Suicidio: atto di libertà o di prigionia?
Il suicidio non è quasi mai una decisione improvvisa, ma il punto di arrivo di lunghi e tortuosi ragionamenti.
C’è una prima fase in cui la morte è percepita positiva perché fa finire una sofferenza pesante. Non esiste una vera e propria intenzionalità, ma esso è visto come possibile soluzione a situazioni insopportabili. Il suicidio viene visto come un sollievo, come una fantasia romantica in cui la persona prepara tutto con nuovi vestiti, quantità di barbiturici, saluti finali. Nella seconda fase l’aspirante suicida si trova contrastato da varie ambivalenze fra vivere e morire, fra disperazione e speranza. Nella terza fase si è già maturata l’idea di sopprimersi. Per fortuna non sempre riesce e l’istinto a vivere ha il sopravvento.
Le motivazioni che spingono le persone a pensare al suicidio sono:
1) Motivi esistenziali: la persona che medita sul suicidio non sempre sta soffrendo di depressione, ma si sente vuota, spenta e vive senza dare senso alla vita. La persona nasconde un’insoddisfazione totale, non crede più in se stesso e negli altri. La morte giungerebbe come ad eliminare questo senso di svuotamento totale.
2) Motivi di disperazione: la persona vorrebbe vivere una vita diversa, senza le sofferenze insopportabili che sta vivendo in quel momento a causa della perdita di una persona cara o per una delusione avuta in un settore su cui aveva puntato molto.
3) Motivi di vendetta: alcune volte il gesto del suicida denota un significato di vendetta per l’indifferenza o la cattiveria cui la persona pensa di essere vittima. Con il suicidio,in questo caso, si tenta di colpire le persone che
sono considerate responsabili di tutto ciò (genitori,partner, amici, ex fidanzati…).
4) Motivi di ricongiungimento: questa modalità comportamentale riguarda parecchie persone che soffrono maledettamente per la perdita di una persona cara e il loro dolore sembra inconsolabile. Esse pensano di ricongiungersi con l’amato nell’aldilà.
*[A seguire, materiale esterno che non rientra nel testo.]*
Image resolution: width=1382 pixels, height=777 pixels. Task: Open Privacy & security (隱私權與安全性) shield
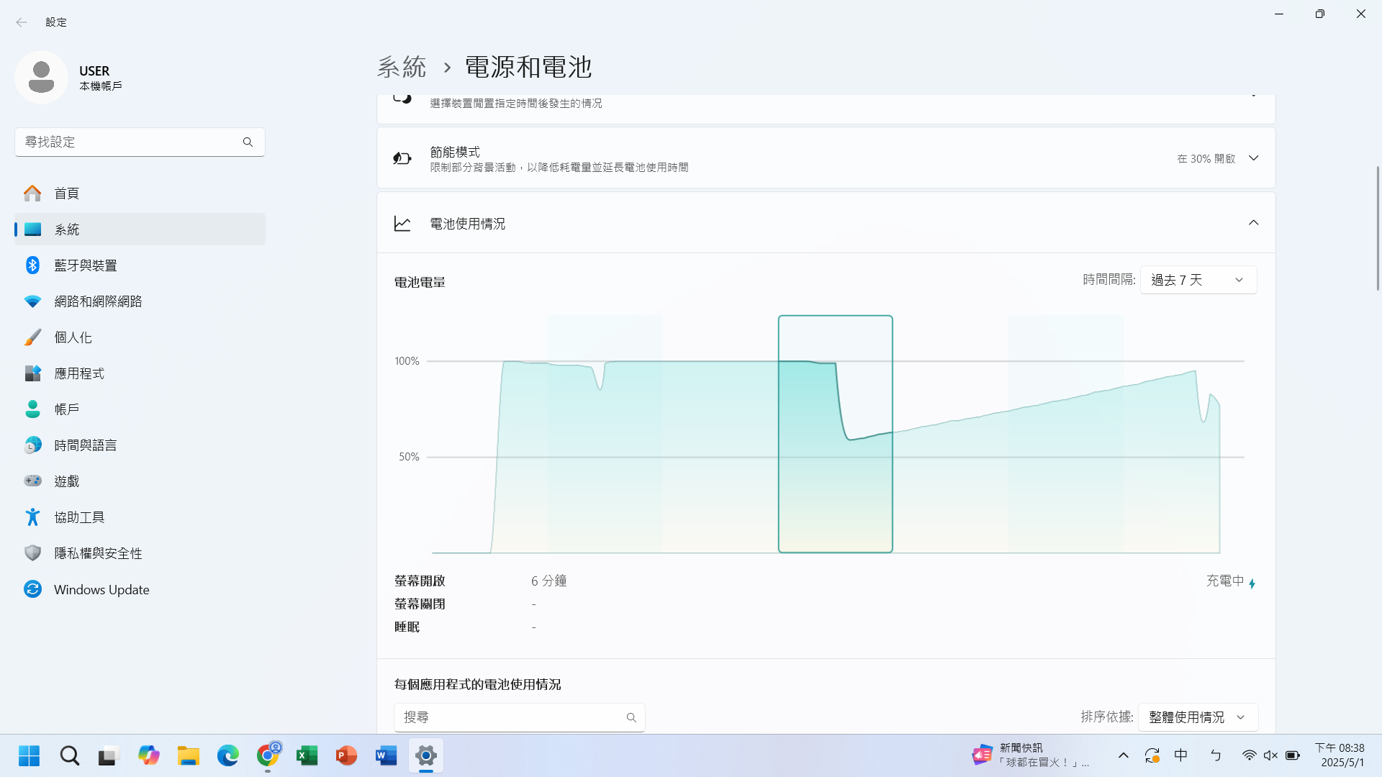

L’atto suicida riuscito si riscontra di più negli uomini, mentre per le donne sono più numerosi i tentativi che fortunatamente non vanno a segno. Gli uomini quando ci provano, ci riescono; le donne invece, anche se hanno il primato dei tentativi, non ci riescono. Il tutto è spiegabile per il fatto che le donne hanno più rapporti interpersonali con altre amiche e che riescono quasi sempre a comunicare quello che stanno tentando. Gli uomini, essendo più riservati, chiusi, meno propensi culturalmente a parlare dei propri problemi e dei propri guai, mettono in atto i loro comportamenti senza darne preavviso, o senza essere
capiti nelle loro intenzioni.
La reazione familiare al suicidio di un suo membro è devastante. Il primo sentimento che emerge è il senso di colpa nei suoi confronti o per quello che avrebbero potuto fare/ non fare, o per quello che avrebbero dovuto fare/non fare. Allo stesso tempo insorge, pure, un senso di rabbia per quello che ha fatto, per non aver parlato, per non aver seguito i suggerimenti dati. Un altro sentimento è l’angoscia e il dubbio che ciò si possa ripetere in un altro suo membro; sarebbe l’ammissione che ci sia qualcosa di patologico in quella famiglia e tra i suoi membri. Serpeggia, anche, un senso di vergogna nei riguardi della percezione dei vicini di casa e del loro giudizio. Ci si sente complice indiretto dell’atto e ci si trova a dover gestire il fiume di domande che ineluttabilmente ci assalgono nella mente. Se solo avessi…
Andare a cercare i veri motivi dell’atto suicidario è fuorviante e poco rassicurante per il familiare, perché rimane sempre il dubbio di quello che si sarebbe potuto fare e che non si è fatto. Non parliamo, poi, del congiunto. Egli si tormenterà in continuazione attribuendo ogni litigio, incomprensione, comportamenti, a fattore precipitante del gesto fatale. Gli rimane un senso di impotenza e di diffusa tristezza per quanto successo.
In simili casi è opportuno seguire una psicoterapia per elaborare il lutto familiare, la perdita affettiva, l’emergere dei sensi di colpa, onde evitare di protrarre per anni una vita pesante e angosciante.